* _About this exercise_
The task requires repeating, word for word, the lines from the one with "Given: Select concerts.tsx in the file tree" through the end of the material, leaving out all pictures.

* _Listed records_
· · · · ·

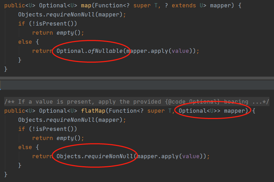Click the else keyword in the flatMap method
Viewport: 274px width, 182px height.
pos(25,147)
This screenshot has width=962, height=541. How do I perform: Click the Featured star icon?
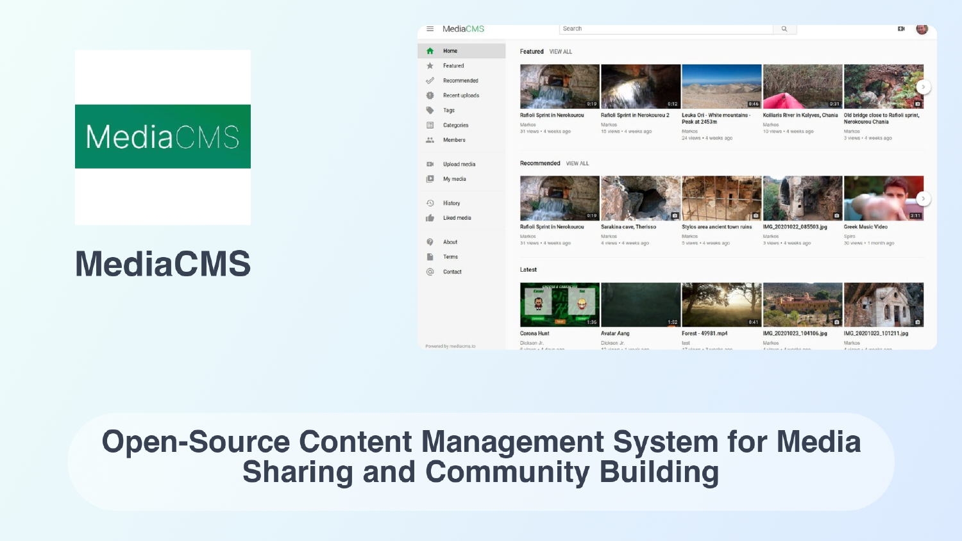point(430,65)
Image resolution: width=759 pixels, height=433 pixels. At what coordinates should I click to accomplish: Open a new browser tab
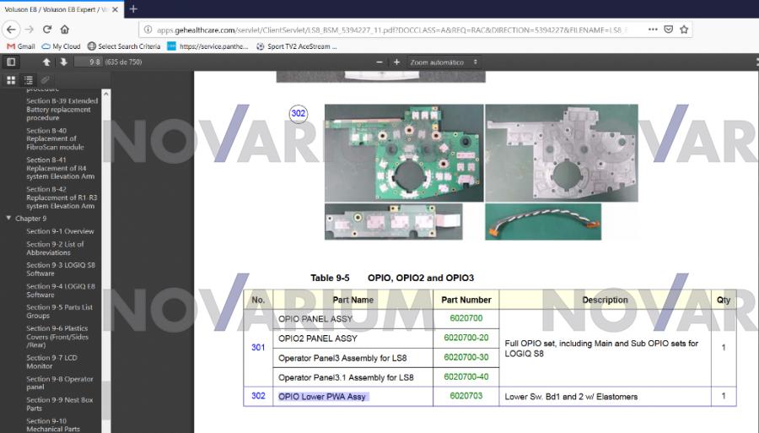click(x=133, y=8)
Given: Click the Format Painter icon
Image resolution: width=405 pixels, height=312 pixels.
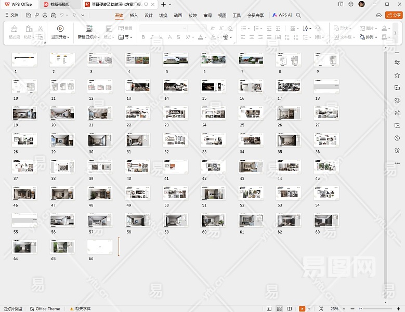Looking at the screenshot, I should click(14, 29).
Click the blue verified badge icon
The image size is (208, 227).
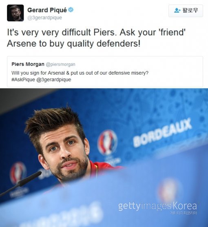tap(71, 10)
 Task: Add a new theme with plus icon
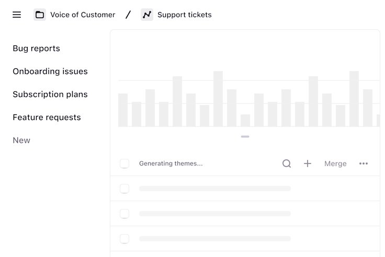coord(308,163)
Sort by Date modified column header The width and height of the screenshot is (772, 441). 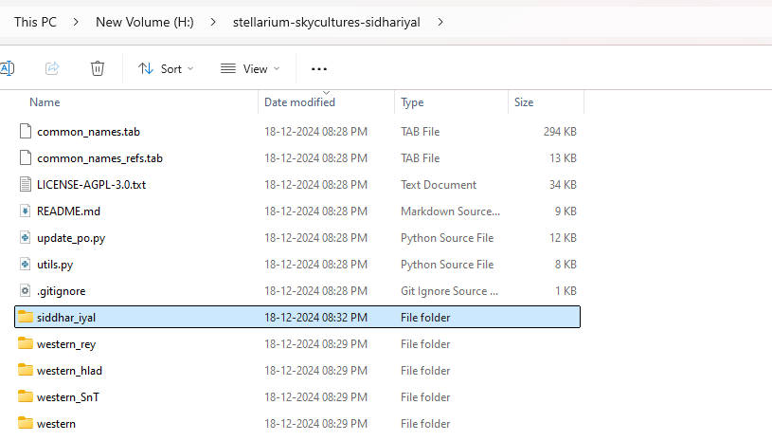tap(299, 102)
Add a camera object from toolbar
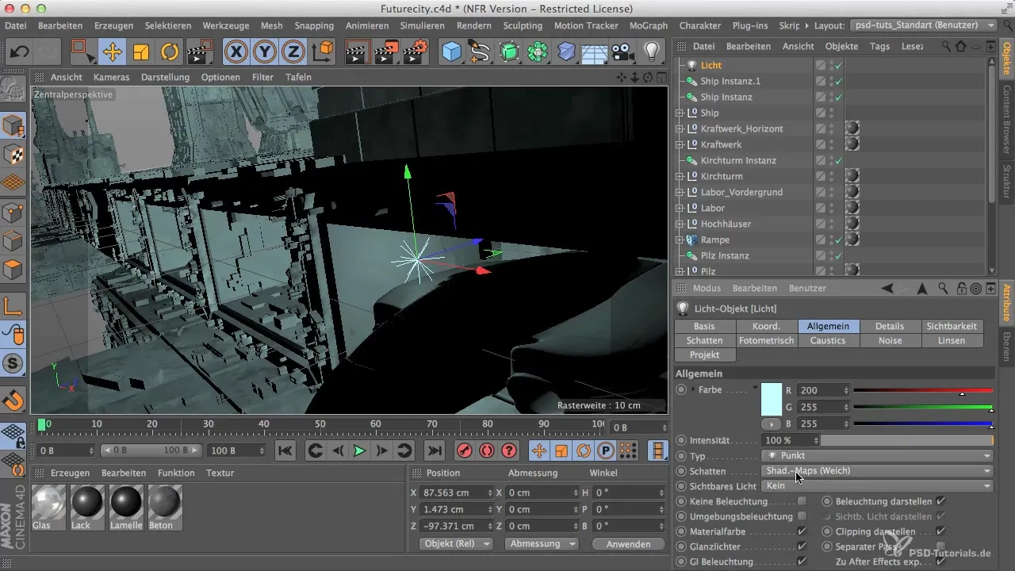1015x571 pixels. tap(623, 52)
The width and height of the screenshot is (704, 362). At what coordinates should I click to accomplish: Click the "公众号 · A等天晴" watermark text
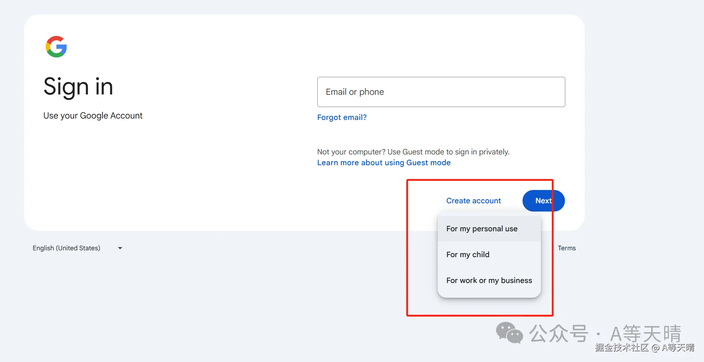[x=605, y=334]
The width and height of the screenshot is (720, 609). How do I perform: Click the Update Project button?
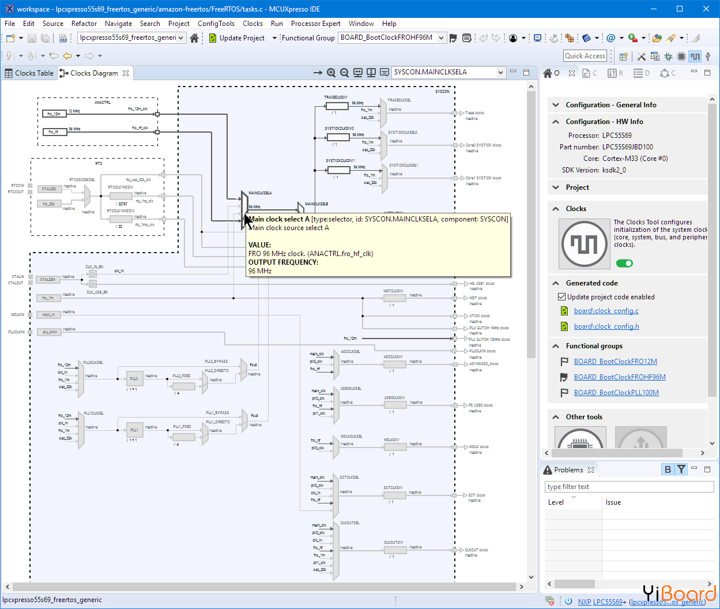(236, 38)
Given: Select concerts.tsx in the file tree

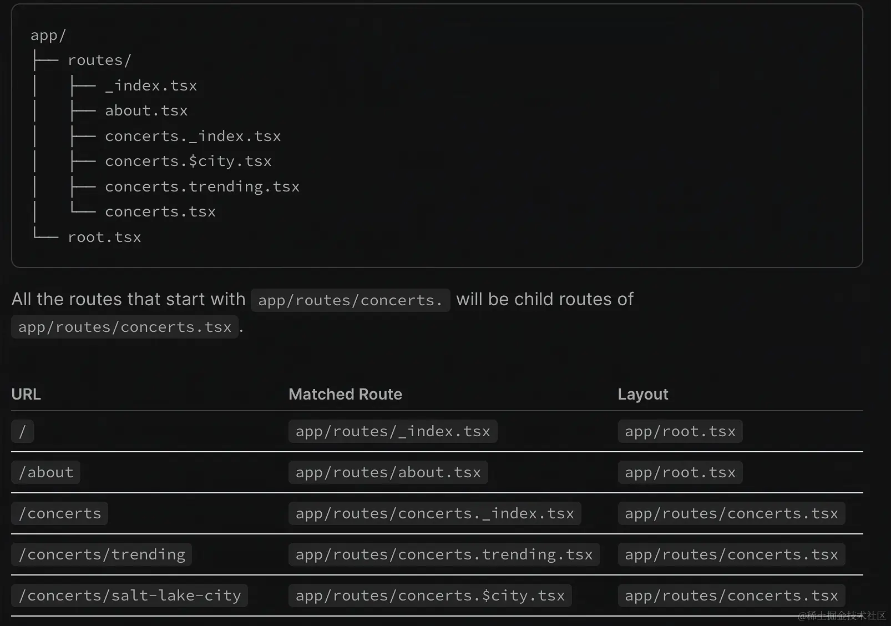Looking at the screenshot, I should pyautogui.click(x=160, y=211).
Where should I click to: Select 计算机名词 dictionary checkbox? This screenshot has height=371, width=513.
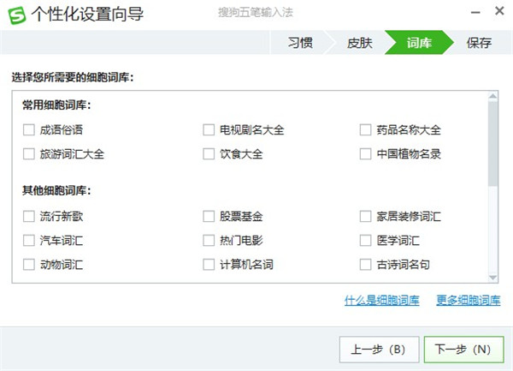point(209,265)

· · · · ·

* _Exercise output_
Given: Select concerts.tsx in the file tree

Looking at the screenshot, I should pyautogui.click(x=160, y=211).
Where should I click to: Select 计算机名词 dictionary checkbox? This screenshot has height=371, width=513.
point(209,265)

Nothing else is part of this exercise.